IIT Madras researchers develop model to detect cancerous mutations
Researchers from Indian Institute of Technology (IIT) Madras, have developed a machine learning model that can use genome sequencing data to detect cancerous mutations in the body.
Cancer is caused by mutation or growth of cells in the body. While cell mutation is a common phenomenon, only some mutations cause cancer. They are called driver mutations. Other mutations, which are a majority of all mutations, are benign and are called passengers.
The study by three researchers from the Robert Bosch Centre for Data Science and Artificial Intelligence (RBCDSAI), IIT Madras, found that the neighbouring gene sequences of driver mutations are significantly different from that of passengers. The researchers further designed NBDriver, a mathematical model based on artificial intelligence, to identify the pathogenic variants of mutations that can cause cancer. The study, funded by the Department of Biotechnology, government of India, was published in the peer-reviewed journal Cancers in May this year.
“One of the major challenges faced by cancer researchers involves the differentiation between the relatively small number of ‘driver’ mutations that enable the cancer cells to grow and the large number of ‘passenger’ mutations that do not have any effect on the progression of the disease,” said B Ravindran, co-author of the study, head of RBCDSAI and professor in the department of computer science and engineering.
The model developed by RBCDSAI will identify these driver mutations by looking at genome data around the mutations. “Think of it like looking for a spelling error in a sentence. We are feeding a sentence into the model and by looking at the words before and after a word, the model can identify the erroneous word,” said RBCDSAI member Karthik Raman, co-author of the study, associate professor at the Bhupat and Jyoti Mehta School of Biosciences and co-ordinator of the Centre for Integrative Biology and Systems Medicine at IIT Madras.
While global researchers have developed computational methods for distinguishing between driver and passenger mutations, limited literature exists on using raw nucleotide sequences surrounding a particular mutation as potential features for building predictive models.

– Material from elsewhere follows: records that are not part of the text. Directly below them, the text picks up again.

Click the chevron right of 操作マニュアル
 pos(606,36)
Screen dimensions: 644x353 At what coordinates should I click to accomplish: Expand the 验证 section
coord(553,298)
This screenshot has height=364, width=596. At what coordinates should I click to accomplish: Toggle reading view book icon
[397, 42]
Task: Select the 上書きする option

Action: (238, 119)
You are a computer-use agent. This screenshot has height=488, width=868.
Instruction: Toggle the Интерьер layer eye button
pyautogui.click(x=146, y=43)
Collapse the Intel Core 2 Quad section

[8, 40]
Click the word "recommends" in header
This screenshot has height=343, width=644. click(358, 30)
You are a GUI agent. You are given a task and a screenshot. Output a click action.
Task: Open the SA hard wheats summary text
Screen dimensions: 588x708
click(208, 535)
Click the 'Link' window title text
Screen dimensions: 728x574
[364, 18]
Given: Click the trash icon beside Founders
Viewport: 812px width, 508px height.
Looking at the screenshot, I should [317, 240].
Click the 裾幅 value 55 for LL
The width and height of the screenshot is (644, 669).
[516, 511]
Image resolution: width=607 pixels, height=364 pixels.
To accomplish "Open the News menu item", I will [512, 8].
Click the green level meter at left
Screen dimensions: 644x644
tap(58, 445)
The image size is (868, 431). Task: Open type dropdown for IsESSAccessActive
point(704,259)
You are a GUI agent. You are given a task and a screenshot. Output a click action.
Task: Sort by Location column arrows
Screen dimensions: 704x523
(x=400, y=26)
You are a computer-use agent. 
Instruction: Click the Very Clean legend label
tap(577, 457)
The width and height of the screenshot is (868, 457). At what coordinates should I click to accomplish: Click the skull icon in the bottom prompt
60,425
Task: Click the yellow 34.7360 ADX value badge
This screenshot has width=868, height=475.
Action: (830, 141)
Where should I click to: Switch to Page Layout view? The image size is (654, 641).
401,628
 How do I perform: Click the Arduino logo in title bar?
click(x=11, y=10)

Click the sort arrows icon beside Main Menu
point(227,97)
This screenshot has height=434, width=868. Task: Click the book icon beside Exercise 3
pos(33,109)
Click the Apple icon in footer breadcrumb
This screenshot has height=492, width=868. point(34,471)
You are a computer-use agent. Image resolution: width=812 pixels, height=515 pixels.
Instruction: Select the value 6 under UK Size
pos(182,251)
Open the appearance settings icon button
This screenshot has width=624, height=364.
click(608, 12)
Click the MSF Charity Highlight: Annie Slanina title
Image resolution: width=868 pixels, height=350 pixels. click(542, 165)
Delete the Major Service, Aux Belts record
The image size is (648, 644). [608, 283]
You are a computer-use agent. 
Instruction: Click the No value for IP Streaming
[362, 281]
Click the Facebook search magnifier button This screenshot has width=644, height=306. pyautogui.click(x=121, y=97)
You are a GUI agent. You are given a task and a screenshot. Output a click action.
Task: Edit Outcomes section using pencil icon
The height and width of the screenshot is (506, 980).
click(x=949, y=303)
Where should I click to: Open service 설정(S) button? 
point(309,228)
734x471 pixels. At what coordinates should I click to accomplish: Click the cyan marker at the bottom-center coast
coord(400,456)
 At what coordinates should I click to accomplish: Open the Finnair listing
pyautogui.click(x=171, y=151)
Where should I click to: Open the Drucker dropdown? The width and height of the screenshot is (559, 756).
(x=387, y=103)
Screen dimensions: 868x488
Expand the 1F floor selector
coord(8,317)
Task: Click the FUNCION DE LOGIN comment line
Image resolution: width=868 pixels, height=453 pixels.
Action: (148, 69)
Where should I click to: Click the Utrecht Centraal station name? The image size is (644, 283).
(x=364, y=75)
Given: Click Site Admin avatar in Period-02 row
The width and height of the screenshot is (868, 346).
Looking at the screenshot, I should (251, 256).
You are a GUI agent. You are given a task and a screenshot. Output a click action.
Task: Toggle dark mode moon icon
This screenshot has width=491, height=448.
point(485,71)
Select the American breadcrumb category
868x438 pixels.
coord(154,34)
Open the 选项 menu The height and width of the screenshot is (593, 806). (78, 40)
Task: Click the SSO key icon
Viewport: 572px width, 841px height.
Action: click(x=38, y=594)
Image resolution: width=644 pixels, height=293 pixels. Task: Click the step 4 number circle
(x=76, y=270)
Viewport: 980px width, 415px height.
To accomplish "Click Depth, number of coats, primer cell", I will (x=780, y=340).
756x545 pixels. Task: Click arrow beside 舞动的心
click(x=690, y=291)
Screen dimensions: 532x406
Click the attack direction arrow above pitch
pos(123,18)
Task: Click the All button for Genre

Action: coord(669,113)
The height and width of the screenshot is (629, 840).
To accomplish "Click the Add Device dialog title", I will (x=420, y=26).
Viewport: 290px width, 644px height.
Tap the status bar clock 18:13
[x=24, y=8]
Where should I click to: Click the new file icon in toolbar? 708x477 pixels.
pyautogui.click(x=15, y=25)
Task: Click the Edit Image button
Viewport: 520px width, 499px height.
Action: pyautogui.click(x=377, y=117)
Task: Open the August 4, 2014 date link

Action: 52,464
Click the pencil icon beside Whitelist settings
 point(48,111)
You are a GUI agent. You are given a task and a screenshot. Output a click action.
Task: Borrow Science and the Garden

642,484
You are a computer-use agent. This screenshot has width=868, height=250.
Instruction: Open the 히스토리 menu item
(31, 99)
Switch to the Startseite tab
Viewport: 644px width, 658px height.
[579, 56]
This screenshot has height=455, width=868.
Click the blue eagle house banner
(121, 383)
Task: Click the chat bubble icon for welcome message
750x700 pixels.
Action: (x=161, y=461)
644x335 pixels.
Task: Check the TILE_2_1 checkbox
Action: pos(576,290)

The researchers at IIT Madras aimed to discover patterns in the DNA sequences – made up of four letters, or bases, A, T, G and C, surrounding a particular site of alteration. “The underlying hypothesis was that these patterns would be unique to individual types of mutations – drivers and passengers. Therefore, these patterns could be modelled mathematically to distinguish between the two classes,” said Raman.
The performance of NBDriver was tested on several open-source cancer mutation datasets. “Our model could distinguish between well-studied drivers and passenger mutations from cancer genes with an accuracy of 89%. Furthermore, combining the predictions from NBDriver and three others commonly used driver prediction algorithms resulted in an accuracy of 95%, significantly outperforming existing models,” said Ravindran.
Raman added, “Interestingly, NBDriver could accurately identify 85% of the rare driver mutations from patients diagnosed with Glioblastoma Multiforme (GBM), a particularly aggressive type of cancer affecting the brain or spine.”
NBDriver is available publicly and can be used to obtain predictions on any user-defined set of mutations.
Mumbai-based data scientist Anirvan Chatterjee, who was not a part of the study, said, “Multigenic disorders like cancer pose a significant challenge in understanding the effect of several hundreds of mutations in their contribution to the final disruption on cell repair.”
“In this study, the researchers have initiated a significant new direction in our ability to use massive scale genomic data to understand the heuristic relationship between causal mutations and effect mutations. Exploring the analytical framework suggested here by various research groups globally can potentially bring a ‘crowd-sourced’ high predictive mutation list which can potentially be triangulated with other interpretive methods, and create a robust catalogue,” said Chatterjee, who is also the founder of HaystackAnalytics—a healthcare startup incubated under the Society for Innovation and Entrepreneurship (SINE) at IIT Bombay. “The tool can be used to identify the likelihood of a mutation being cancerous. Medical professionals can run a genome sequencing on the tool and trace the culprit mutation. This will help design specific treatment strategies for patients,” said Raman.